== The exercise ==
Transcribe the records word for word, beginning at the very first line and continuing through the line that contains "click(x=388, y=118)", with both of those lines included. Omit the pictures from your answer.

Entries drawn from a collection
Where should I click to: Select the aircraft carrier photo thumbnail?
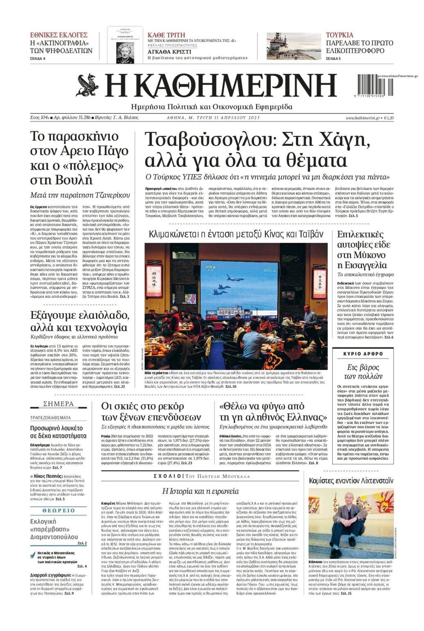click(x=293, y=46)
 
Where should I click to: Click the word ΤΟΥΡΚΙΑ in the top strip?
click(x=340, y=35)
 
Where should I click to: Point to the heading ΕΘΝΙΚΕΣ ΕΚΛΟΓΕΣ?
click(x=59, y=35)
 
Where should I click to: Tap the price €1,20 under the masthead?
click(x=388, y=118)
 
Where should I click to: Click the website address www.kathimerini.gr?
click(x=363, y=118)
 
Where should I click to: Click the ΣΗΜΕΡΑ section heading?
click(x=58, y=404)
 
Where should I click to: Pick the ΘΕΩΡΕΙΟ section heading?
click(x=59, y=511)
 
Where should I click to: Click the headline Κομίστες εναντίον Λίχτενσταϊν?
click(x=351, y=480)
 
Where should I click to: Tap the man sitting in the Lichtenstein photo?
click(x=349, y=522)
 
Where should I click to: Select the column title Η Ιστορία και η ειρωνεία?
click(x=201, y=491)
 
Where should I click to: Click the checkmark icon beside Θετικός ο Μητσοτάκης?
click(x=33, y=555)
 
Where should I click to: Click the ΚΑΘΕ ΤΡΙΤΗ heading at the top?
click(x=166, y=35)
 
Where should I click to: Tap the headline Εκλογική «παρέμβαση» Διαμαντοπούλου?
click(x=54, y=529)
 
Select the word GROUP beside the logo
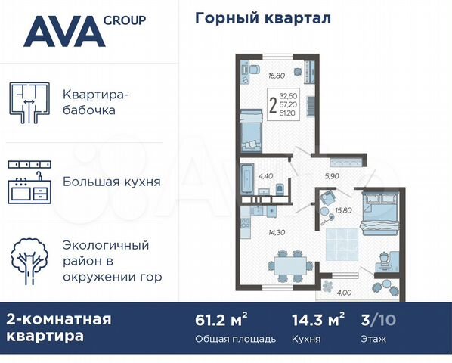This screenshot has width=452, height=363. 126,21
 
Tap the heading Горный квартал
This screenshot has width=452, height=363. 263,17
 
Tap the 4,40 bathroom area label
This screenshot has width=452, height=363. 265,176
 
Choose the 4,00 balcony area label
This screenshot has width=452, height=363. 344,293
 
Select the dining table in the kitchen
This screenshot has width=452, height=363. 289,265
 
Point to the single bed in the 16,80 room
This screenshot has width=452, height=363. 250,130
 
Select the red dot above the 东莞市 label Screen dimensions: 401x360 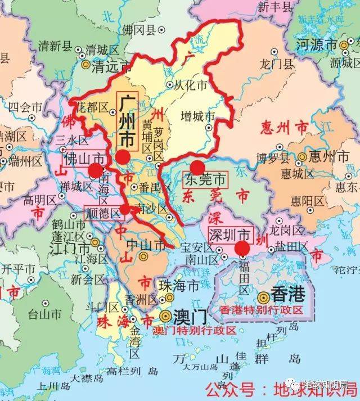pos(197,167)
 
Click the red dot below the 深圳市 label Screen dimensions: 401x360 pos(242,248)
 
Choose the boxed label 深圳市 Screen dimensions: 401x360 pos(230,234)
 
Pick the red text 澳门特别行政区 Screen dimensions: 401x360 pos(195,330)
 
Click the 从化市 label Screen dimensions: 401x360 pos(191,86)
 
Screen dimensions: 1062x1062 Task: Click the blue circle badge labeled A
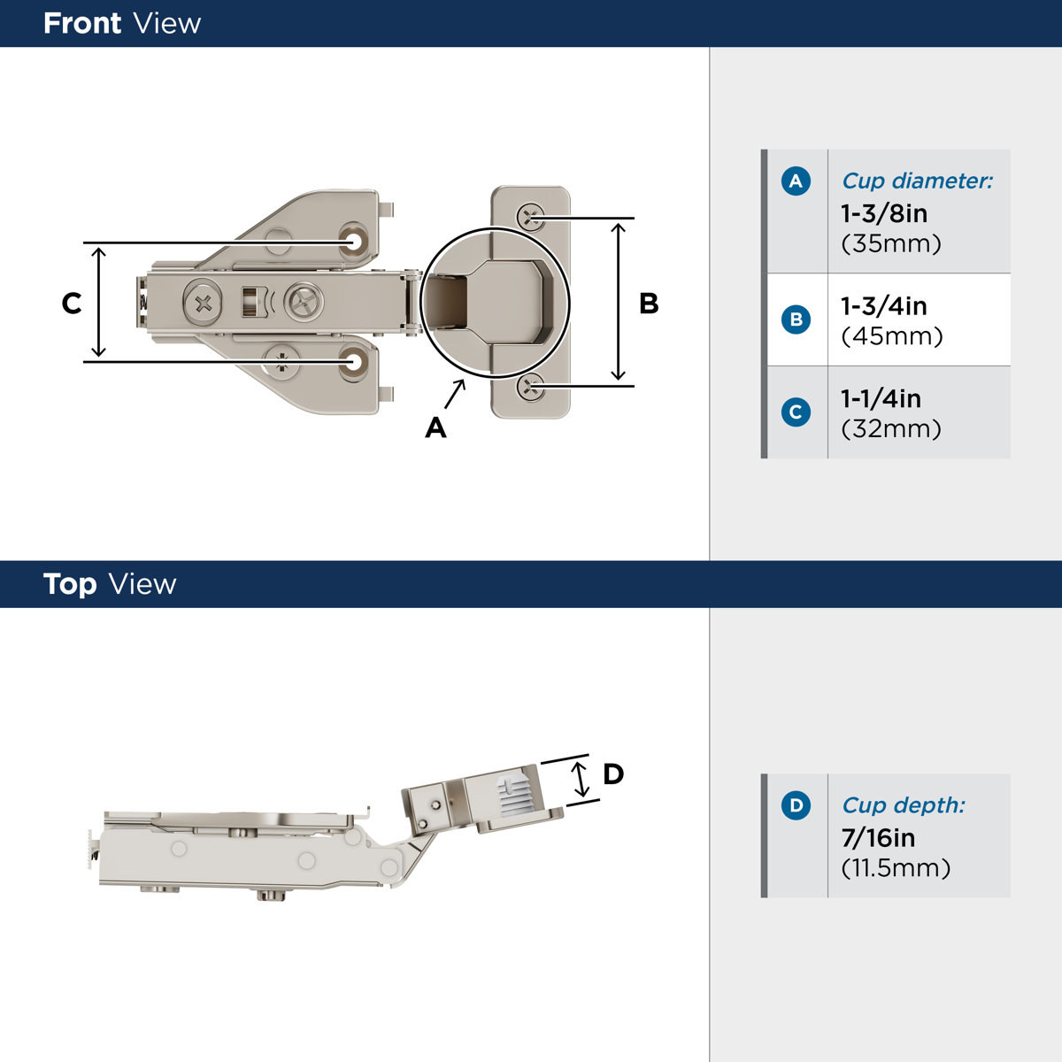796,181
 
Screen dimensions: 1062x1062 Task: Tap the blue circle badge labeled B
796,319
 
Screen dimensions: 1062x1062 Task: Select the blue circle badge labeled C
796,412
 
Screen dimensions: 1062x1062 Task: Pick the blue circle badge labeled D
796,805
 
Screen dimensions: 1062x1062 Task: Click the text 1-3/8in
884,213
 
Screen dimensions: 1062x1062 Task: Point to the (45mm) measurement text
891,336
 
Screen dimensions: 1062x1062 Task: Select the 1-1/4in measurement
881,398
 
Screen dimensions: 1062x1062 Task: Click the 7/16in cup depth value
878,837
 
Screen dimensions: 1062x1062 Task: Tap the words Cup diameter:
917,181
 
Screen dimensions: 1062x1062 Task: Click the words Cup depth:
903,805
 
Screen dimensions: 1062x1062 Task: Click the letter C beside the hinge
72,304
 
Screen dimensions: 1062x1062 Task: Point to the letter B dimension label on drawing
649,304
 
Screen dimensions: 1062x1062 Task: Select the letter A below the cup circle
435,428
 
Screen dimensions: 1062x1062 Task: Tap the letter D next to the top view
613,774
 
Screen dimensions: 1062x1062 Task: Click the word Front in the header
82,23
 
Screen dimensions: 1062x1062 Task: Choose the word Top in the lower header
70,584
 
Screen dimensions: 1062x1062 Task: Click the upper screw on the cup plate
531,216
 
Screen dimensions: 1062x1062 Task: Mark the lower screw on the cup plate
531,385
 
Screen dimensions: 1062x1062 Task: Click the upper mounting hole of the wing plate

== Solution to the problem ==
Where should I click to: Select the aircraft carrier photo thumbnail?
click(x=293, y=46)
 
Where should I click to: Click the word ΤΟΥΡΚΙΑ in the top strip?
click(x=340, y=35)
 
Where should I click to: Point to the heading ΕΘΝΙΚΕΣ ΕΚΛΟΓΕΣ?
click(x=59, y=35)
 
Where should I click to: Tap the price €1,20 under the masthead?
click(x=388, y=118)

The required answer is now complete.